There are four major components to TAPI 3.0:
TAPI 3.0 COM API: In contrast to TAPI 2.1, the TAPI 3.0 API is implemented as
a suite of Component Object Model (COM) objects. Moving TAPI to the object-oriented COM
model allows component upgrades of TAPI features. It also allows developers to write
TAPIenabled applications in any language, such as Java, Visual Basic, or C/C++.
TAPI Server: The TAPI Server process (TAPISRV.EXE) abstracts the TSPI (TAPI
Service Provider Interface) from TAPI 3.0 and TAPI 2.1, allowing TAPI 2.1 Telephony
Service Providers to be used with TAPI 3.0, maintaining the internal state of TAPI.
Telephony Service Providers
(TSPs): These are responsible for resolving the protocol-independent call
model of TAPI into protocolspecific call control mechanisms. TAPI 3.0 provides backward
compatibility with TAPI 2.1 TSPs. Two IP telephony service providers (and their associated
MSPs) ship by default with TAPI 3.0: the H.323 TSP and the IP Multicast Conferencing TSP,
which are discussed later in this document.

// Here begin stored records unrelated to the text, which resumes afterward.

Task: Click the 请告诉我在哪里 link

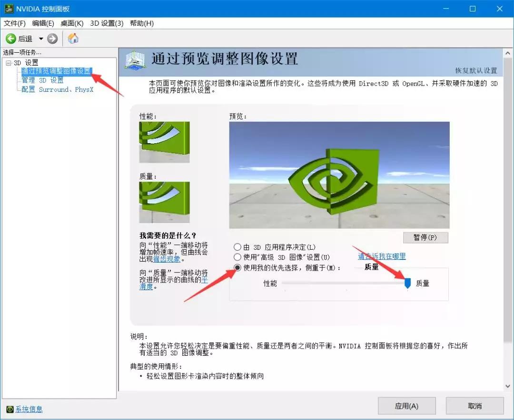Action: pyautogui.click(x=382, y=256)
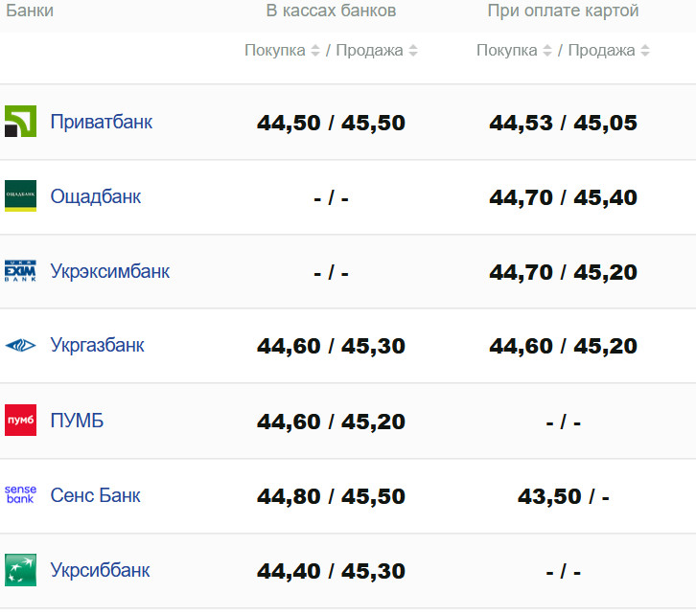Click the Ukrsibbank green logo icon
The height and width of the screenshot is (616, 696).
[x=20, y=569]
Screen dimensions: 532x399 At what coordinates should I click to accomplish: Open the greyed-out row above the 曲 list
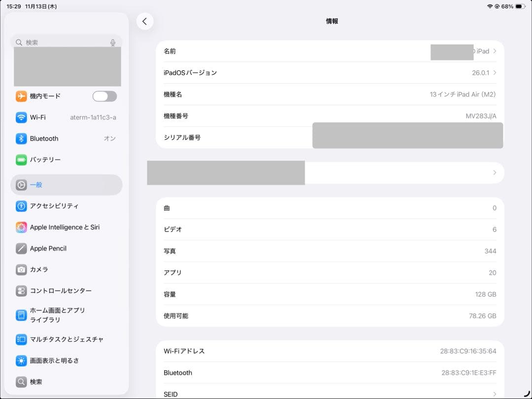pyautogui.click(x=325, y=172)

Media Stream Providers: TAPI 3.0 provides a uniform way to access the media
streams in a call, supporting the DirectShow API as the primary media stream handler. TAPI
Media Stream Providers (MSPs) implement DirectShow interfaces for a particular TSP and are
required for any telephony service that makes use of DirectShow streaming. Generic streams
are handled by the application.
CALL CONTROL MODEL
There are five objects in the TAPI 3.0 API:
- TAPI.
- Address.
- Terminal.
- Call.
- CallHub.
The TAPI object is the applications entry point to TAPI 3.0. This object
represents all telephony resources to which the local computer has access, allowing an
application to enumerate all local and remote addresses. An Address object represents the
origination or destination point for a call. Address capabilities, such as media and
terminal support, can be retrieved from this object. An application can wait for a call on
an Address object, or can create an outgoing call object from an Address object.

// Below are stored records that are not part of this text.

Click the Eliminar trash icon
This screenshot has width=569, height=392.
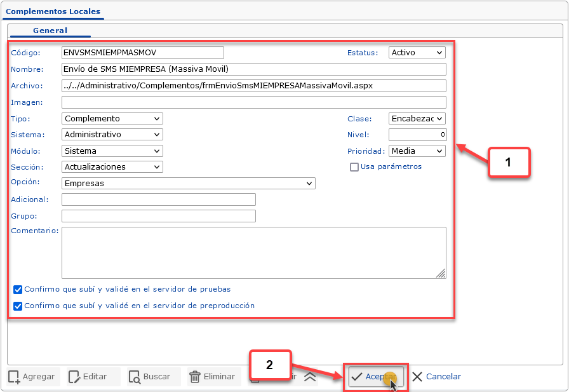[x=195, y=377]
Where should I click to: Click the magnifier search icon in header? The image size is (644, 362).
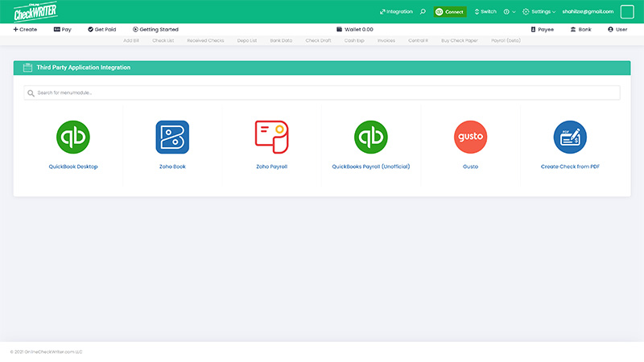coord(423,12)
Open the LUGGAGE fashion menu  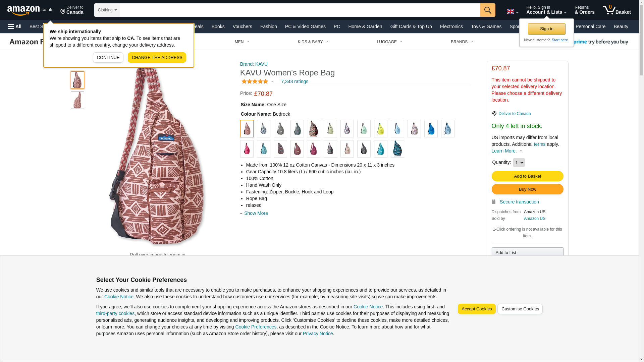coord(389,42)
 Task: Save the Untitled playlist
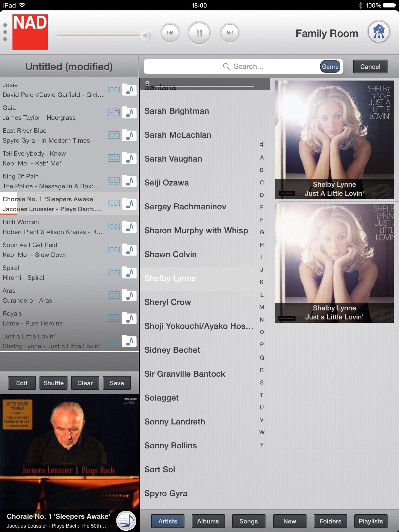[117, 383]
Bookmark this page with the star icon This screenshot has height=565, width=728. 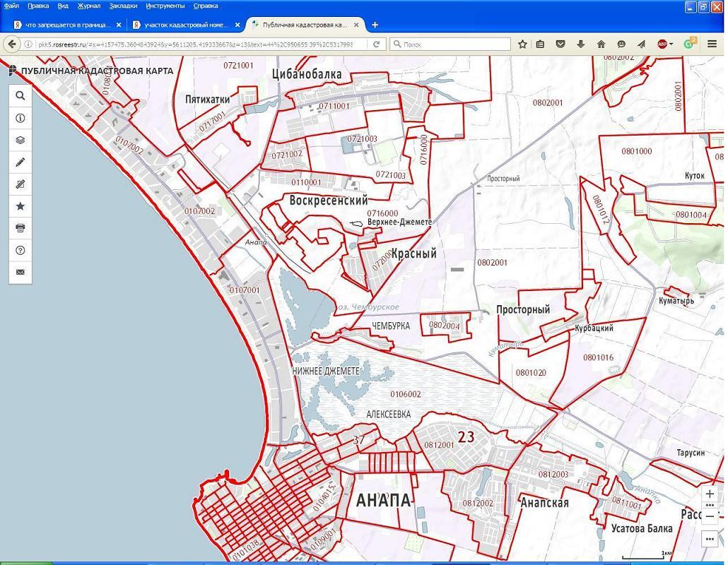click(x=522, y=44)
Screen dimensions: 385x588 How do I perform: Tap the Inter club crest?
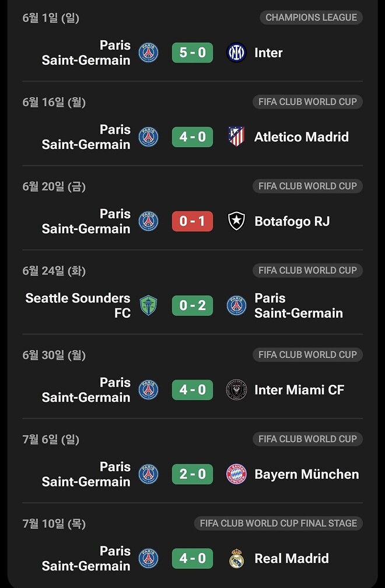236,53
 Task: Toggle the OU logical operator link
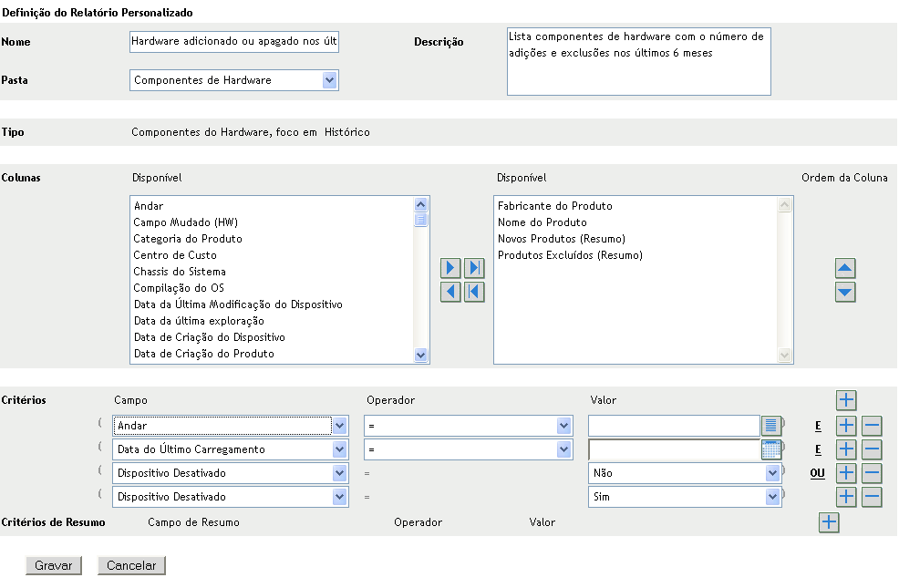(x=817, y=473)
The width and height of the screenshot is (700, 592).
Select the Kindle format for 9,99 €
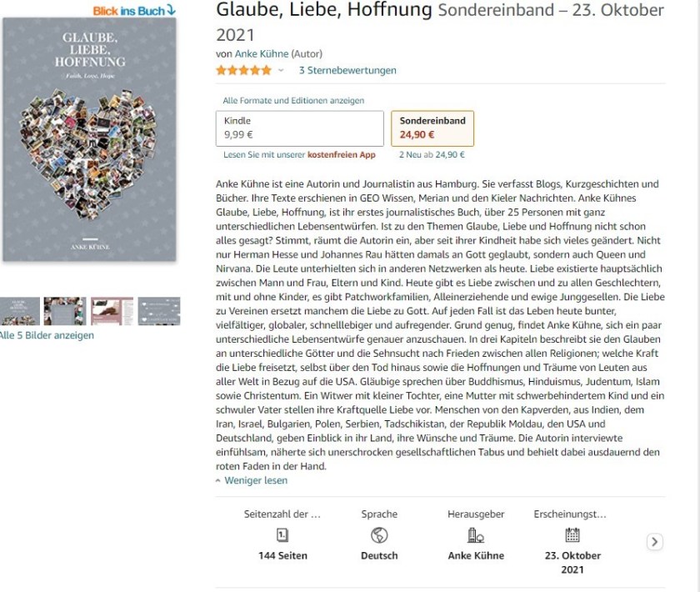click(299, 128)
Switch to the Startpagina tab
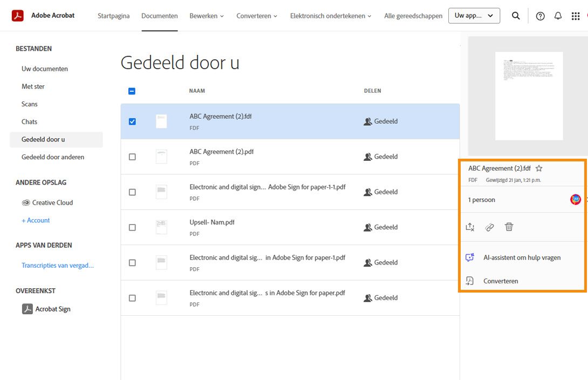 pyautogui.click(x=113, y=16)
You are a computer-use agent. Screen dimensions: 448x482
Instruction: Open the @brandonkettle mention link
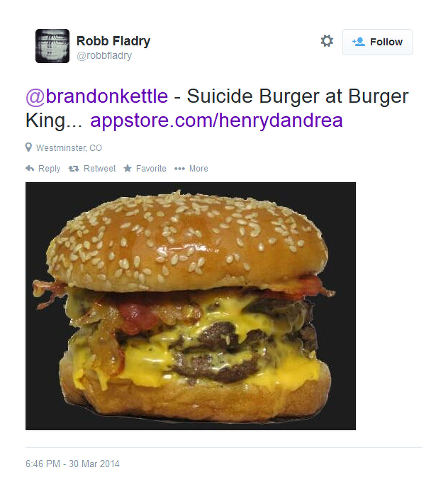tap(97, 96)
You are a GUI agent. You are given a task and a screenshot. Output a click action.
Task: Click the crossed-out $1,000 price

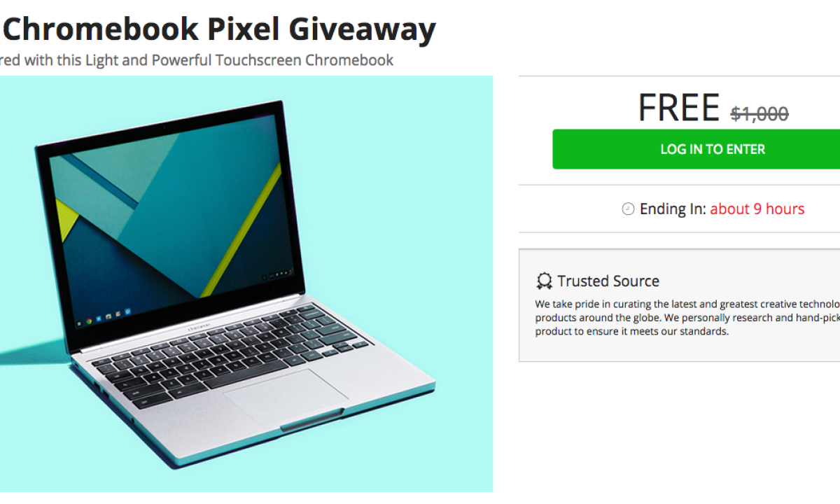(760, 113)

A Terminal object represents the sink, or renderer, at the termination or origination
point of a connection. The Terminal object can map to hardware used for human interaction,
such as a telephone or microphone, but can also be a file or any other device capable of
receiving input or creating output. The Call object represents an addresss
connection between the local address and one or more other addresses. (This connection can
be made directly or through a CallHub.) The Call object can be imagined as a first-party
view of a telephone call. All call control is done through the Call object. There is a
call object for each member of a CallHub.

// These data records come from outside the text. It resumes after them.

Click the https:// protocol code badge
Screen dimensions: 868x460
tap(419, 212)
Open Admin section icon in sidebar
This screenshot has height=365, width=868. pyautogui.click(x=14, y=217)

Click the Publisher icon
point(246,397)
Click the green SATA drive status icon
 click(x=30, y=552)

The CallHub object represents a set of related calls. A CallHub object cannot be
created directly by an application they are created indirectly when incoming calls
are received through TAPI 3.0. Using a CallHub object, a user can enumerate the other
participants in a call or conference, and possibly (because of the location-independent
nature of COM) perform call control on the remote Call objects associated with those
users, subject to sufficient permissions.
MEDIA STREAMING
The Windows operating system provides an extensible framework for efficient control and
manipulation of streaming media called the DirectShow API. DirectShow, through its exposed
COM interfaces, provides TAPI 3.0 with unified stream control.
At the heart of the DirectShow services is a modular system of pluggable components
called filters, arranged in a configuration called a filter graph. A component called the
filter graph manager oversees the connection of these filters and controls the
streams data flow. Each filters capabilities are described by a number of
special COM interfaces called pins. Each pin instance can consume or produce streaming
data, such as digital audio. While COM objects are usually exposed in user mode programs,
the DirectShow streaming architecture includes an extension to the Windows driver model
that allows the connection of media streams directly at the device driver level.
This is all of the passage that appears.